▶ **抜粋した文章**
◆ ◆ ◆ ◆ ◆ ◆ ◆
2006年4月14日金曜日(高知新聞連載より一部改変)

イラスト 高知新聞社 提供   

中医学2・ビギナー.jpg 医者になって三年目に派遣されていた徳島県立海部病院では、毎週一回、内科の全入院患者さんへの院長回診がありました。Y院長の丁寧な聴診や触診、ベッドサイドで頂くアドバイスはまだ駆け出しの血気盛んな内科医であった私には大変勉強になりました。前回の記事の、院長の一言に刺激されて私はある日本漢方の書籍を買い求め独学を始めていました。

 そんなある日、Nさんという84歳の女性が激しい呼吸困難を訴えて来院しました。レントゲン検査では右肺炎の影がありましたが、若い頃に結核を患い現在は喘息の治療も受けているとのことで、肺は全体に傷んでいました。口から気管に管を挿入して人工呼吸器を装着し、抗生物質や点滴の治療を行い、かなり厳しい状況でしたが3週間後にはなんとか人工呼吸器から離脱することができました。 

 まだ医者の経験の浅かった私は心の中で「よしやった!」と喜びました。しかし、Nさんは微熱と食欲低下が続いて衰弱が激しく一人で寝返りもうてない状態でした。このようなご高齢の慢性呼吸器疾患の患者さんは、寝たきりで食事も摂らなければ、いずれ肺炎の再発や褥瘡による敗血症を起こして亡くなってしまうことが多いのです。
◆ ◆ ◆ ◆ ◆ ◆ ◆
▶ **データの内容**
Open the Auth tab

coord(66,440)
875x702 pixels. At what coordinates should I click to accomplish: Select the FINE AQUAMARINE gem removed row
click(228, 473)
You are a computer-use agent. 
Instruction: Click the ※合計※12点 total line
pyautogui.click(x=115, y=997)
◆ ◆ ◆ ◆ ◆ ◆ ◆
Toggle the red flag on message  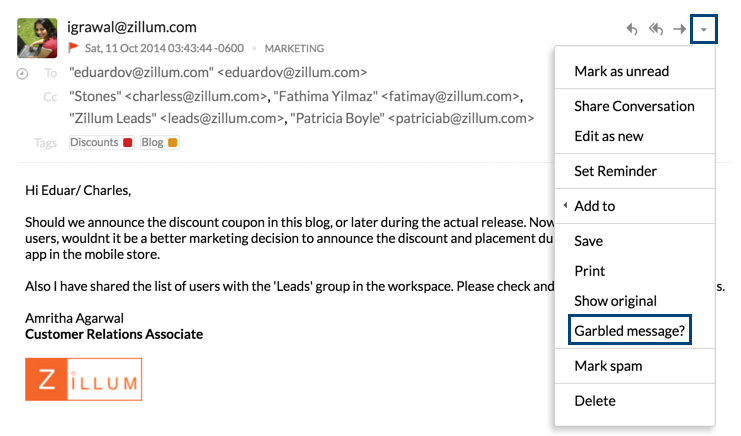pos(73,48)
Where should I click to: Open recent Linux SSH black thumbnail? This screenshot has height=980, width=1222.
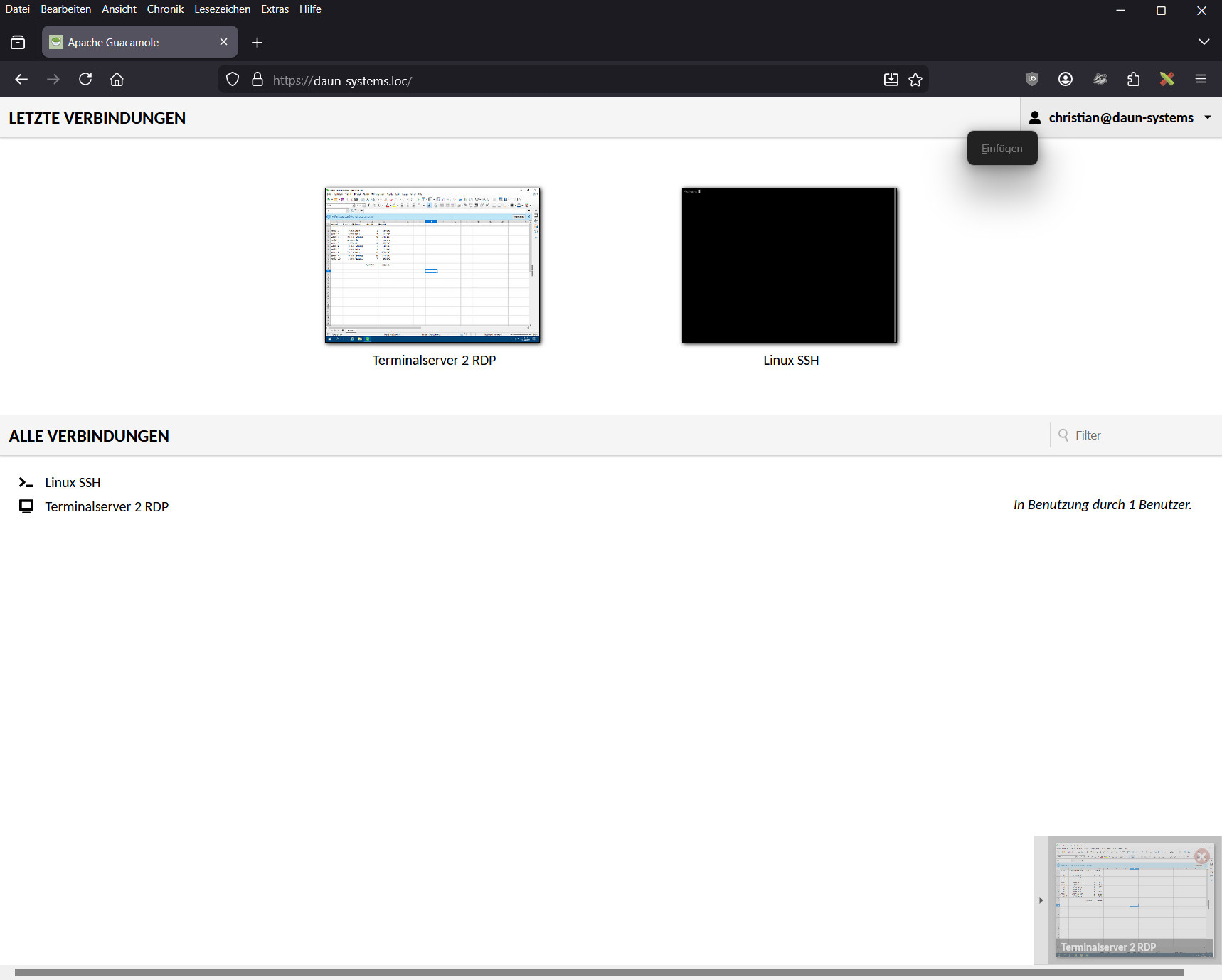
◆ ◆ ◆ ◆ ◆ ◆ ◆
▶ **課題の内容**
Nさんの入院経過をつづった文章の続きを、最後の一文の後から書いてください。

▶ **解答欄**
 ある朝Nさんを診察すると、右の肋骨の下に緊張と圧痛があり、咽の渇きと口の苦さを訴え、脈は弦のように突っ張っています。これは、たまたまその時勉強していた漢方医学書に書いてあった少陽病(しょうようびょう)という状態かもしれないと感じました。そこで小柴胡湯という漢方薬を頑張って服用してもらいました。すると数日で解熱して病院食を全部食べ、一人で病棟を歩けるようになり、9日後には退院できてしまったのです。ビギナーズ・ラックとはこんなものでしょうか、漢方薬の効果にわれながら驚きました。

さて、翌週になり院長回診の日がやってきました。
 院長「やっぱり、あの患者さんは亡くなられましたか。」
 私「いえ、先週退院されました。」
 院長「エッ、退院した?」
その時、院長の驚きの表情が満面の笑みに変わっていくのを見て、「ひょっとすると、漢方はもっと力を入れて勉強する価値がある医学かもしれないぞ。」と考えるようになったのです。
 しかし、漢方医の道はそう甘くはありませんでした・・・。